Namibian small and medium enterprises (SMEs) face significant roadblocks in accessing lucrative international value chains, including innovation gaps, financial constraints, and global market barriers, according to a new report.
According to the United Nations Economic Commission for Africa (UNECA), SMEs are hindered by limited access to technology and financial constraints and struggle to navigate complex global markets.
The UNECA noted that stakeholders must unite to foster an environment conducive to SME development and resilience.
The report on ‘Building linkages between micro, small and medium-sized enterprises and multinational companies from the global south’ indicates that established SMEs are preferred suppliers for multinational enterprise affiliates.
“These enterprises benefit from backward linkages in terms of employment, wages, environmental sustainability, foreign buyers, and innovation. They receive more support from multinational enterprises and their relevant experience is a key factor in supplier selection,” the report reads.
However, UNECA adds that established SMEs are less likely to form technological partnerships abroad and capitalise on innovation opportunities through direct market competition with foreign companies compared to younger enterprises.
The report highlighted that export-oriented SMEs are more likely to supply multinational enterprise affiliates and receive support from them.
“They benefit from backward linkages in terms of employment, wages, investments, sustainability, and innovation,” said UNECA.

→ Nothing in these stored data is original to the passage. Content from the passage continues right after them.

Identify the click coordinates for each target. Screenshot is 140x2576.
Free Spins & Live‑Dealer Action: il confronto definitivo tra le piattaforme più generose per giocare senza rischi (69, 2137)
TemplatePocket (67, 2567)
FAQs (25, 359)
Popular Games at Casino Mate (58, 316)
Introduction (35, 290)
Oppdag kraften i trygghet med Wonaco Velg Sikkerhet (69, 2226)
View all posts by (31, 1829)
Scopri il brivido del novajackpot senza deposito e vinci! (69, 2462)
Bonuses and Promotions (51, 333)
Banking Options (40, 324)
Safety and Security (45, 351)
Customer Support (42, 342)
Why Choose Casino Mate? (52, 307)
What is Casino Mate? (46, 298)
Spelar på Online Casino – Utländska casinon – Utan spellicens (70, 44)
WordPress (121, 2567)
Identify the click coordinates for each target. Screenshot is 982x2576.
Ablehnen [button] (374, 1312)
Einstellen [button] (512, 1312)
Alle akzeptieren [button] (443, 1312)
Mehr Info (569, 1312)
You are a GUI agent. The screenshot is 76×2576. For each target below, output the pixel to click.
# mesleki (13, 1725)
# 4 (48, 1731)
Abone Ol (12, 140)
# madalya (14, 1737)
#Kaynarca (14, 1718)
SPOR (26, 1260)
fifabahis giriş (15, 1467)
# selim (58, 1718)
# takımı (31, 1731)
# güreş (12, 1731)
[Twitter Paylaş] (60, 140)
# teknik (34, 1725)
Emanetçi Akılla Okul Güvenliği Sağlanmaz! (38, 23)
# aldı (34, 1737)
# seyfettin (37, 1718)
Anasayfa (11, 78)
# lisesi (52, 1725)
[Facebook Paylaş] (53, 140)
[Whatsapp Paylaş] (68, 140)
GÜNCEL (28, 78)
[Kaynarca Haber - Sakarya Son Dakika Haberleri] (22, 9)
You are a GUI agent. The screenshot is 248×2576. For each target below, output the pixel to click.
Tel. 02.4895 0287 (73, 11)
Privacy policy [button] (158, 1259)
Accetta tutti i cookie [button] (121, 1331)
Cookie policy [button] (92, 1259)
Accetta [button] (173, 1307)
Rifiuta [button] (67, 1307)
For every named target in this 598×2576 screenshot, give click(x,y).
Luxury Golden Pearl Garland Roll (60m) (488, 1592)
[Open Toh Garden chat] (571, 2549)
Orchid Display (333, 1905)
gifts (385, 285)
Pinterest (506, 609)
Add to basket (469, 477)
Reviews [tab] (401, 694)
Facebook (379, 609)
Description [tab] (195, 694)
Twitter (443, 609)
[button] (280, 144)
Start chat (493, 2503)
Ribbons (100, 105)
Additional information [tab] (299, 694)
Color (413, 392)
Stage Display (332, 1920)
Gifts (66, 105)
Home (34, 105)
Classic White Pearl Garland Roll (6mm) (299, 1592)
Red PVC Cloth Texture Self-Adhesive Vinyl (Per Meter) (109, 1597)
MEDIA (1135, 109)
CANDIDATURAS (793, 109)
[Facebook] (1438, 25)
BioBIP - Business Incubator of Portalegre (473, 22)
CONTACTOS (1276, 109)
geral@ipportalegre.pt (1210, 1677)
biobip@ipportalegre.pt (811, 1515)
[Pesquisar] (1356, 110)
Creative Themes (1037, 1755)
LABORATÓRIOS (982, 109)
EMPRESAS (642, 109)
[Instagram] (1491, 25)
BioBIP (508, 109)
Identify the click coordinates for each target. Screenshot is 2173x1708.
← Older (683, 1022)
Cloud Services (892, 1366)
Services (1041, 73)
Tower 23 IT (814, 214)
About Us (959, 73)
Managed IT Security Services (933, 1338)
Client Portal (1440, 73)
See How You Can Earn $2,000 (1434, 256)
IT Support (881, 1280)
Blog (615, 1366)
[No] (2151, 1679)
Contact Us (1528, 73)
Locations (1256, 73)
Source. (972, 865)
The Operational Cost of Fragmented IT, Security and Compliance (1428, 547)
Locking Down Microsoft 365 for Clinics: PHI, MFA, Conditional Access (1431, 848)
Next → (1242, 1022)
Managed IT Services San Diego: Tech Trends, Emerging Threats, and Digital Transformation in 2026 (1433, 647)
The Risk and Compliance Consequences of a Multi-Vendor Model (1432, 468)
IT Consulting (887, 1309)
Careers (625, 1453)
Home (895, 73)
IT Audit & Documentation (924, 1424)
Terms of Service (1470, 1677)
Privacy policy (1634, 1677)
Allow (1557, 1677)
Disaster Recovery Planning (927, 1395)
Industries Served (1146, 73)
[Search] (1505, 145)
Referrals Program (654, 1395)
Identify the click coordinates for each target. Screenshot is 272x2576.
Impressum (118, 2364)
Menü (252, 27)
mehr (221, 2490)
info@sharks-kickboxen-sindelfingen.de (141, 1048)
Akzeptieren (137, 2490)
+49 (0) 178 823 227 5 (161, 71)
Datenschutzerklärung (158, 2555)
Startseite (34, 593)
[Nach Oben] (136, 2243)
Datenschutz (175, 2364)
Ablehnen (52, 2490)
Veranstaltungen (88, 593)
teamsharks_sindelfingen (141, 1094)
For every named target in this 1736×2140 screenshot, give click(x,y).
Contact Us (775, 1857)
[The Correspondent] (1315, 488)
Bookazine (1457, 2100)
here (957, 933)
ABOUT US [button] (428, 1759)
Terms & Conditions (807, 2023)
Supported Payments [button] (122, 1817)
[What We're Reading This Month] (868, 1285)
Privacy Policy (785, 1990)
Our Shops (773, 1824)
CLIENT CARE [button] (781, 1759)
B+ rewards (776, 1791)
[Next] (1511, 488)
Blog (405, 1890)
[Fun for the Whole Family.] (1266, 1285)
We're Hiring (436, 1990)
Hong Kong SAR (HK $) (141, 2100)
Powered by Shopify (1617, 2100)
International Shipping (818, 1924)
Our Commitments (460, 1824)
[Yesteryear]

However, the report noted that foreign companies tend to prefer local buyers focused on domestic markets for establishing forward linkages.
“Strongly domestic-oriented SMEs play a crucial role for multinational enterprises in establishing forward linkages,” said the report.
The survey emphasised that innovative SMEs are more likely to establish linkages with foreign-owned companies, although they receive less support from foreign buyers and suppliers.
UNECA said the willingness of local SMEs to update production processes is a crucial factor in supplier selection.
“Innovative SMEs reap benefits in terms of employment, wages, investments, sustainability, buyers, and innovation. They are also more responsive to foreign competition and likely to establish technological partnerships with multinational enterprise subsidiaries.”
The report also revealed that larger local companies are preferred suppliers for foreign multinational enterprise affiliates and receive more support benefiting from backward linkages in various aspects and are more likely to establish forward linkages with foreign companies.
“Small size is a key obstacle for SMEs in accessing international value chains. Smaller companies, however, are more responsive to foreign competition and demonstrate greater flexibility in adapting to market changes,” the study unveiled.
Similarly, access to external funding provides a competitive advantage for SMEs in receiving support from foreign buyers and reacting to market competition.
External funding facilitates investment and innovation. Informality poses a challenge for accessing external funds.
However, mobilising personal funding combined with external resources doesn’t provide an advantage in supplier selection by multinational enterprise subsidiaries.
Another point highlighted was that the level of education of the local labour force does not significantly correlate with the establishment of linkages or partnerships with foreign companies.
“Lack of vocational training is highlighted as a weakness by Namibian stakeholders. Multinational enterprise affiliates provide support to local suppliers, including training opportunities,” the report noted.